Four of the signs will help people find their way to the new nature center, nature-themed playground, expanded disc golf course, canoe launch, walking/jogging paths and permeable paver parking lot to be built as part of the project.
The other three will be more educational, interpreting features of the 224-acre natural area including McDonald Creek, the prairie and the DuPage River, which merges into one waterway in Knoch Knolls where the east and west branches combine.
"We're going to have a lot of stories and education about keeping the environment clean," Shutes said.
The signs will explore how wetlands and shoreline plants help keep streams healthy, how prairie plants with deep roots can withstand drought and how the DuPage River flows into the Des Plaines, which combines with the Kankakee, then the Illinois and finally the Mississippi River, which flows all the way to the Gulf of Mexico.
A web-based audio tour system similar to the one used at Naper Settlement will allow on-site visitors to log in with their smartphones and pull up an audible version of the information on each sign. Lions club President Jim Ebers said this system will benefit people who have trouble hearing or seeing, and helping those populations is one of the club's main missions.
"If you have a hearing disability, you can pick up audio through your cellphone, and a lot of the hearing aids now are cellphone compatible. If you're vision impaired, you can get much of the information you need by the audio tour," Ebers said. "I think it'll be a great enhancement."

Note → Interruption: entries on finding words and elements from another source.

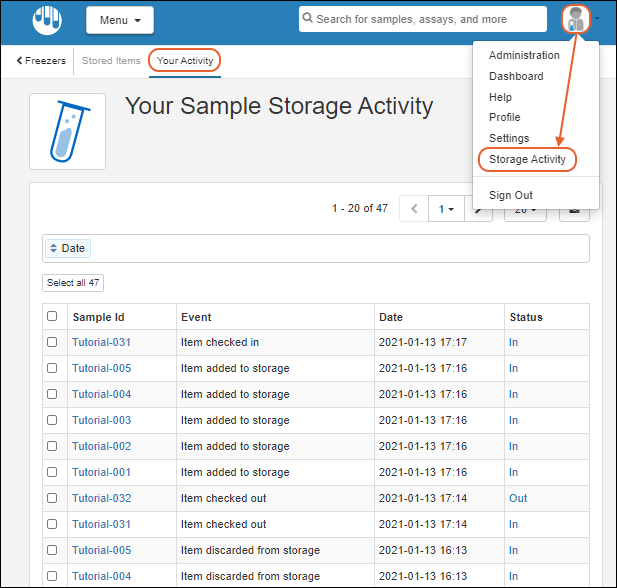Viewport: 617px width, 588px height.
Task: Open the user avatar menu
Action: tap(577, 19)
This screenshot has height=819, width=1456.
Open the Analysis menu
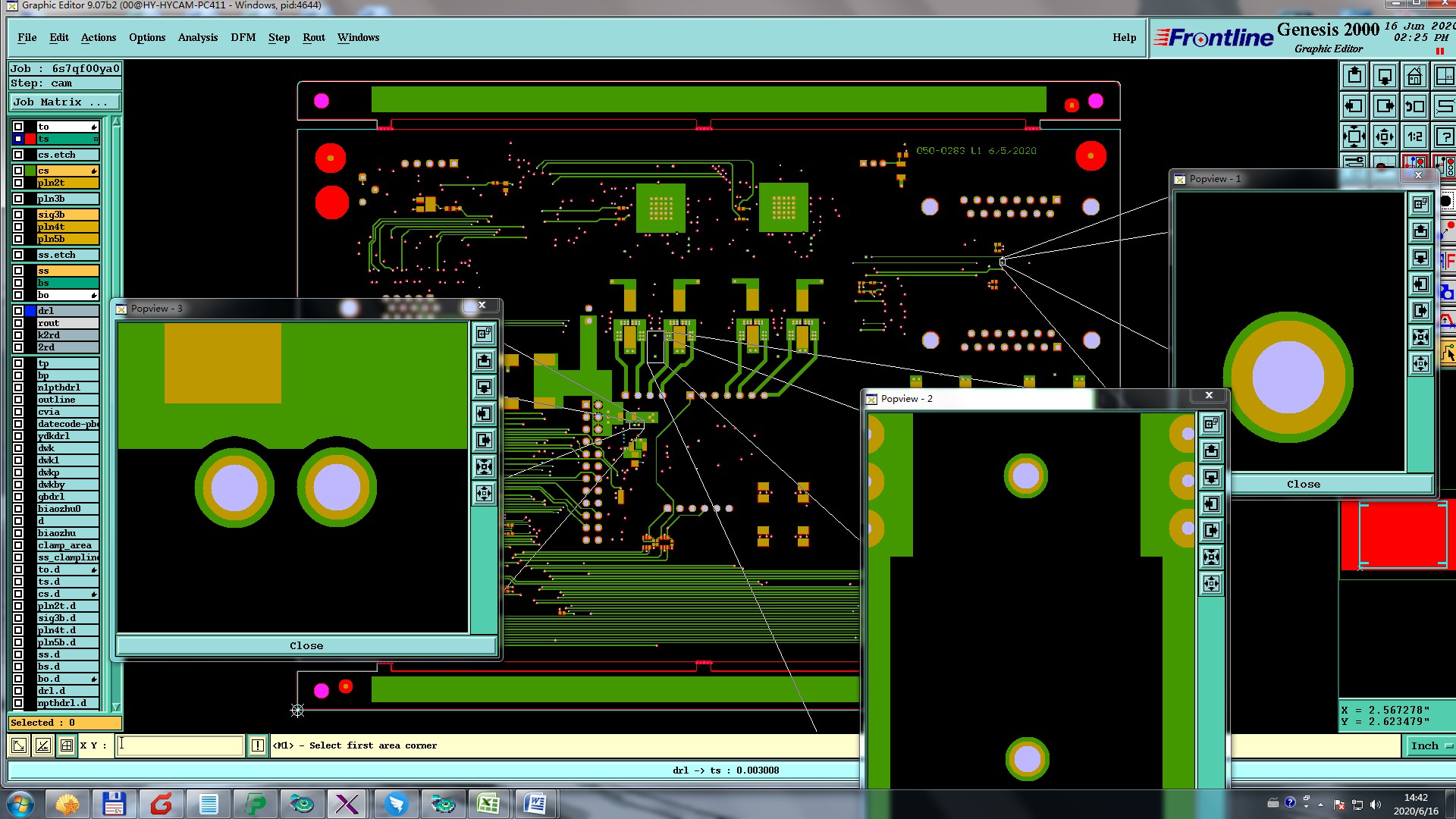point(197,37)
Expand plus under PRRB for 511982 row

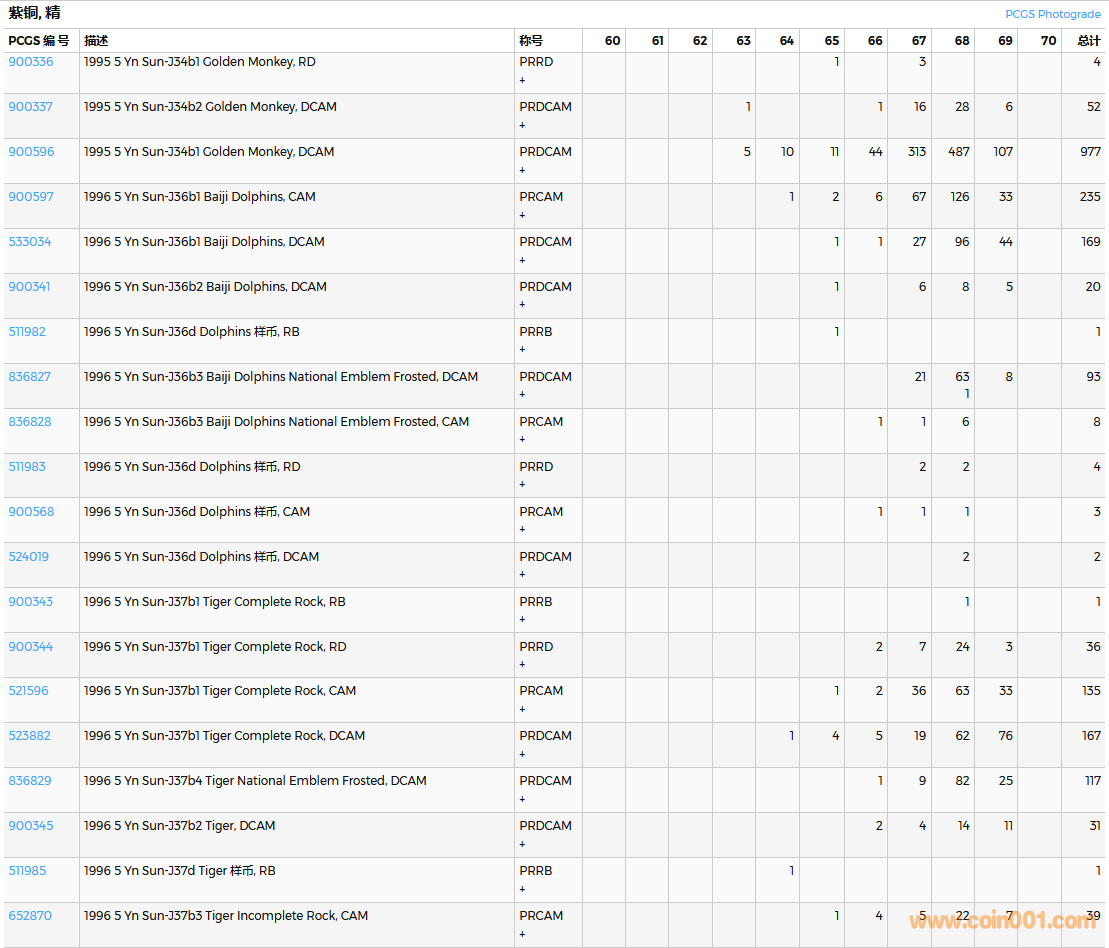pos(522,350)
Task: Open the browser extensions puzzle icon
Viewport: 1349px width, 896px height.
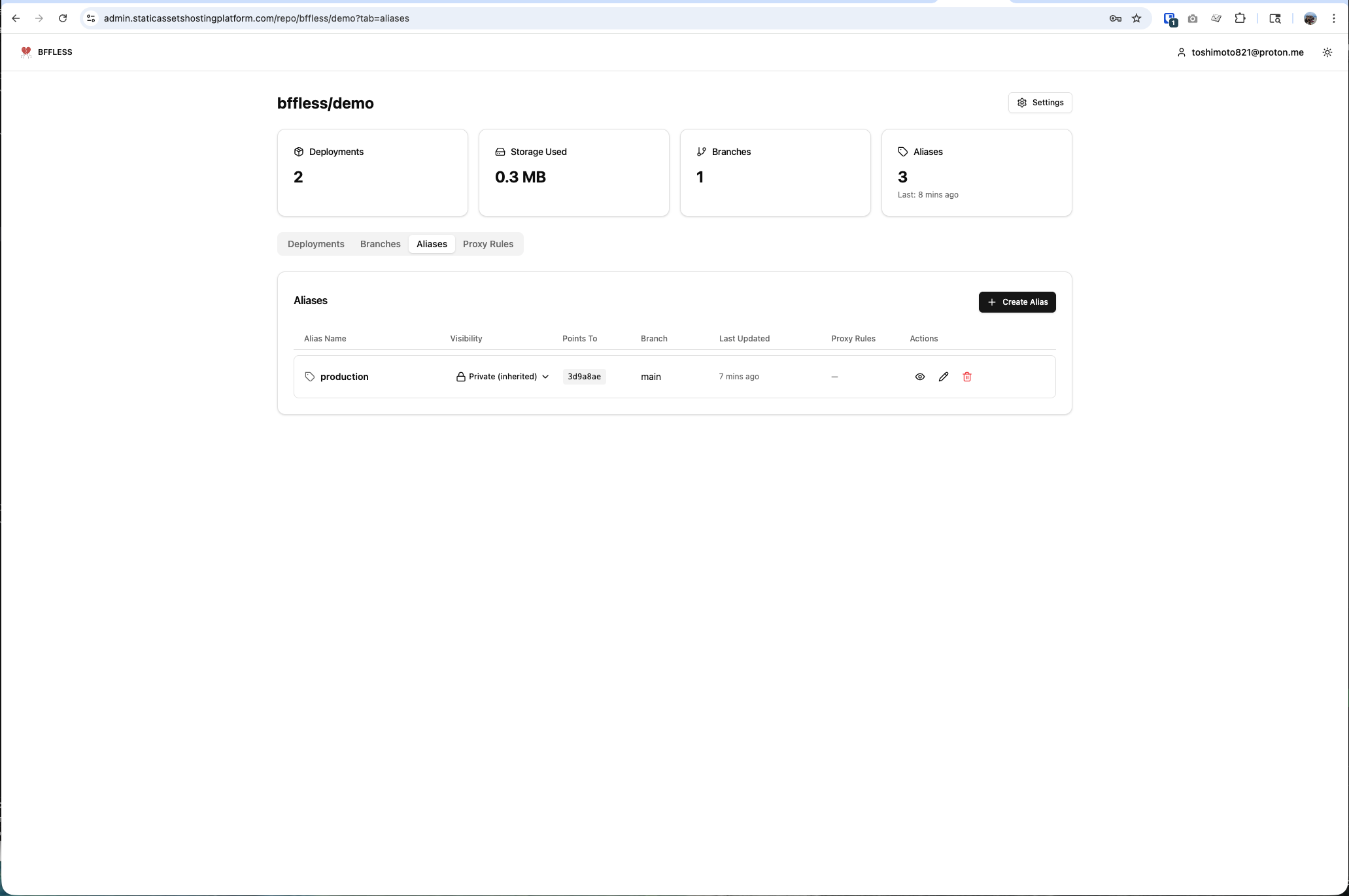Action: [x=1240, y=18]
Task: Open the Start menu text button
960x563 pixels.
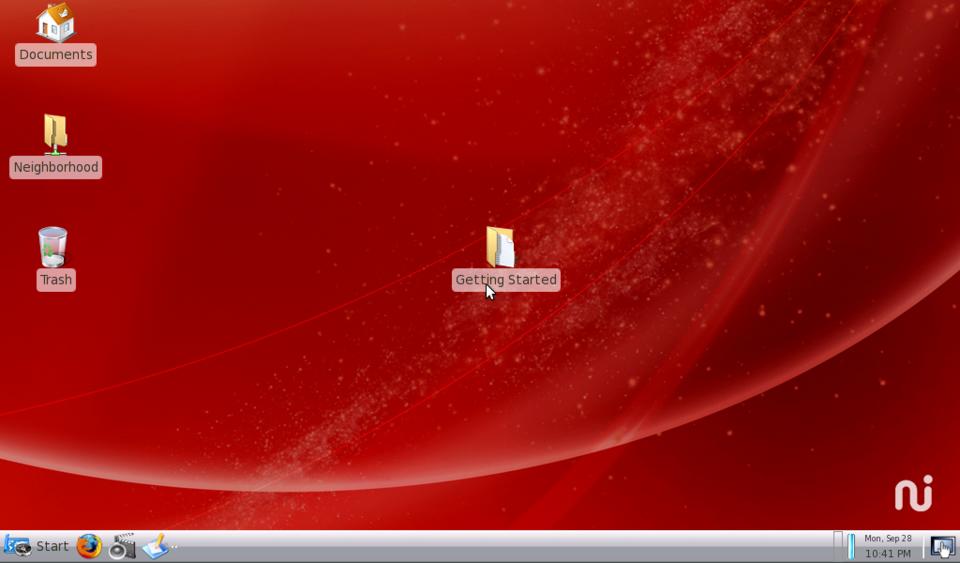Action: tap(52, 546)
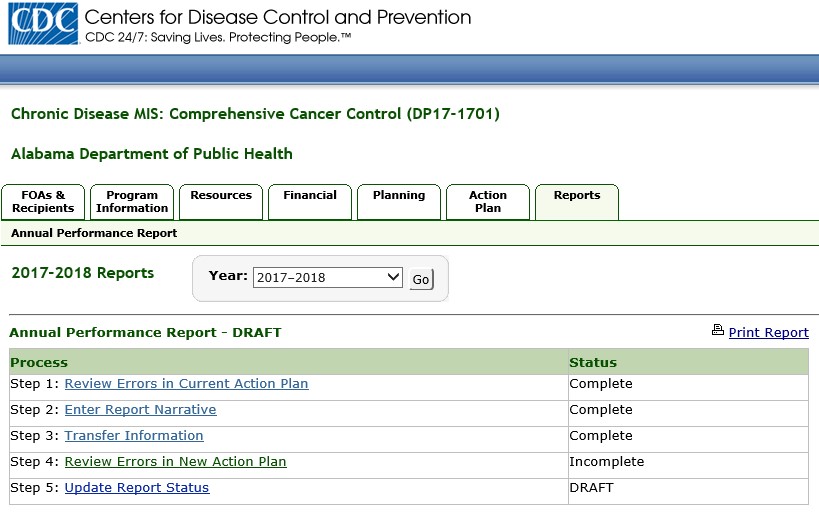Select the Resources tab
Image resolution: width=819 pixels, height=519 pixels.
click(221, 196)

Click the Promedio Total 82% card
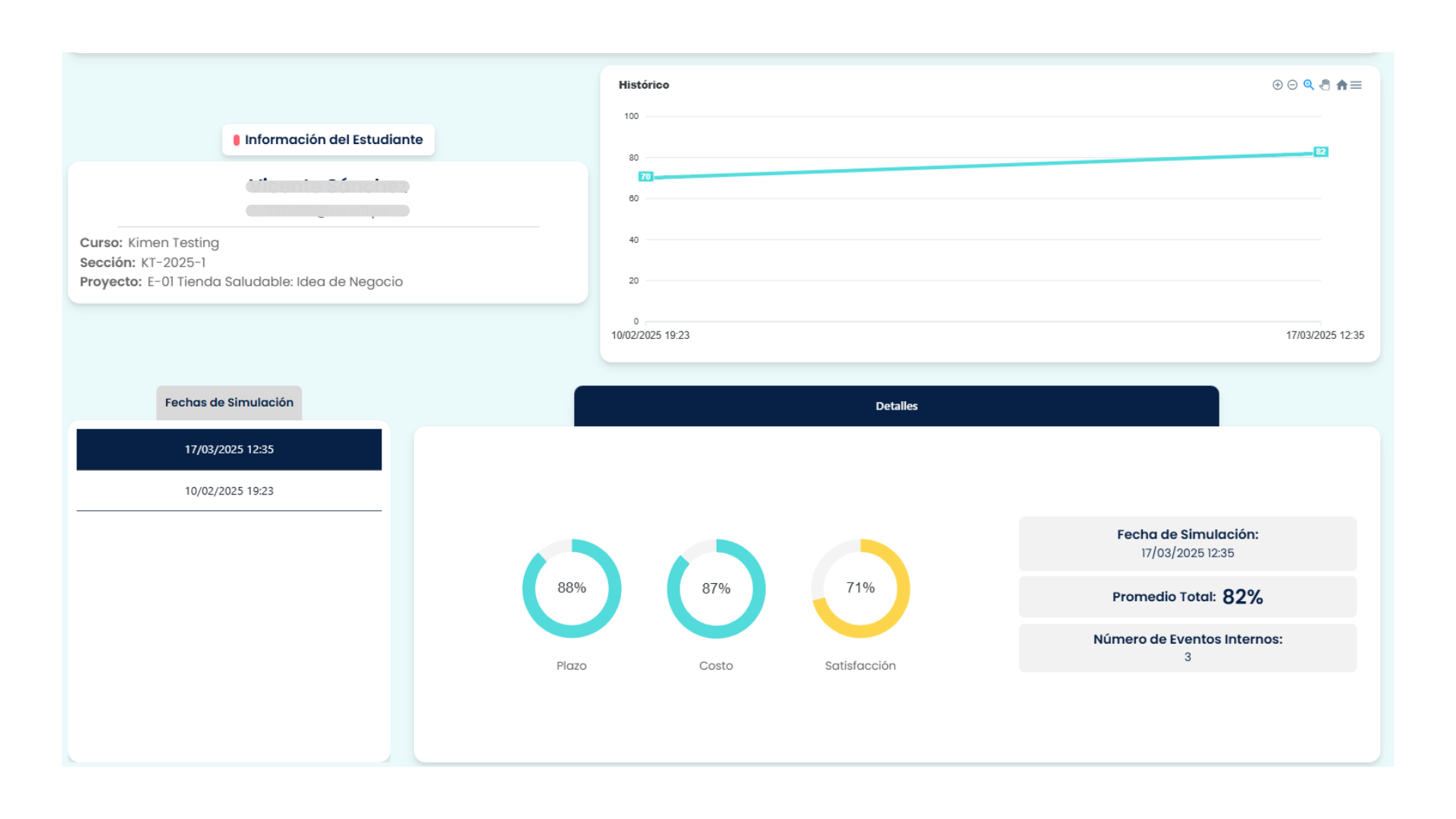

Fliers near each sign will direct people to the park district's website to access the audio. Shutes said the online component also allows access to the ecosystem of Knoch Knolls for people who can't physically stop by the park.
"They can access that system even on their home computers if they're unable to make it to the site," Shutes said. "If it's 20 below and the middle of winter, anyone can access it."
Construction of the new nature center has been slightly delayed because of frequent rains this spring and summer, Shutes said, and crews still are working on building the new parking lot, installing playground equipment and putting the finishing touches on the nature center. The building will have two classrooms and a river aquarium stocked with fish native to the DuPage River when it opens this fall.